Musk, Tesla interview-questions;

  • Can you give current and future guidance on margin for the Energy business.?
    – We’re hopeful to get there later this year, but that’s not a promise. That’s an aspiration. I think we are — we will get to the point where we, as a company, provide guidance on the storage business. I say storage is a combination of both the Megapack business and the Powerwall business. Relative to total revenues of the company, it’s still fairly small. And the business has a lot of volatility currently, both in terms of volumes as well as financials just given the small volumes and diversification of the customer pool there. But as this business grows and smooths out, I don’t think we’re that far away from it. I think including these volumes on our day two production and deliveries release is something that we’ll start doing and then we can talk more formally as a business about our expectations over the coming year. I think it will be a few more quarters before we get there.

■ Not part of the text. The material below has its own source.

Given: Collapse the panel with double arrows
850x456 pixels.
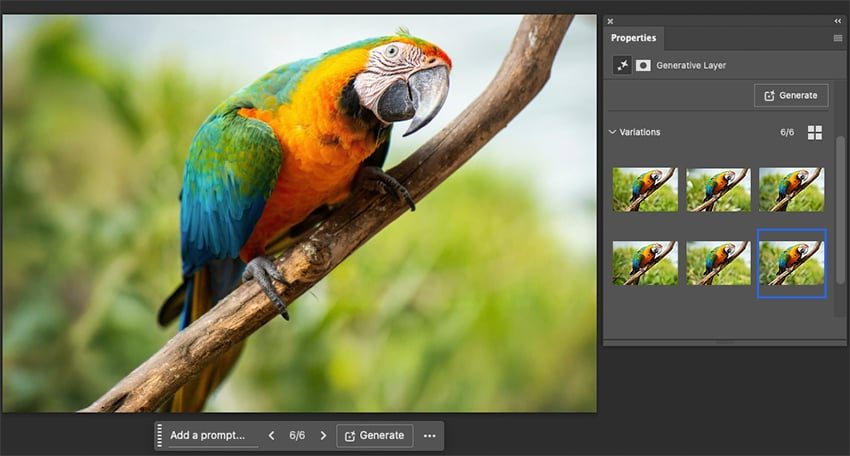Looking at the screenshot, I should pyautogui.click(x=838, y=21).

  • What is the process to make auto pricing adjustments? What variables do you consider? How frequently do you review pricing?
    – I think this is not something that we can really talk about. It’s just — we do our best to evaluate the production output, macroeconomic conditions, and we make a decision. But it’s — and unless there’s something you’d like to add, Zach. I think that’s right. I mean, as a team, we review where we stand globally on a weekly basis and certainly, I can’t get into the details of the reasons why certain decisions are made. But it is something that’s very actively managed by a subset of the leadership team. 
  • Do you still believe Tesla Energy will be bigger than auto and when will you provide more formal guidance on megapack and overall Tesla energy?
    – I should just clarify like bigger than auto from the standpoint of like total gigawatt hours deployed. So its possible automotive revenue may be higher, but gigawatt hours I think will be probably higher with stationary storage. If you just look at the — what’s needed to transition the world to a sustainable energy economy, there is more stationary energy storage needed than there is mobile energy storage. So — and we are seeing growth of our stationary storage well in excess of automotive. So that is in line with expectations.
  • Can you give updated specs and pricing for Cybertruck, and any new features that will make it to production?
    – Well, I think we’ll save that for the Cybertruck handover, which will hopefully be around the end of Q3 this year. And one thing I am confident of saying is that, it’s an incredible product, it’s a hall of famer, I think. And a product like this only comes once in a long while. So it will not be disappointed at all. It’s amazing.
  • How has global order intake tracked since the most recent round of price cuts?
    – I think the overall thing we can say is that orders are in excess of production.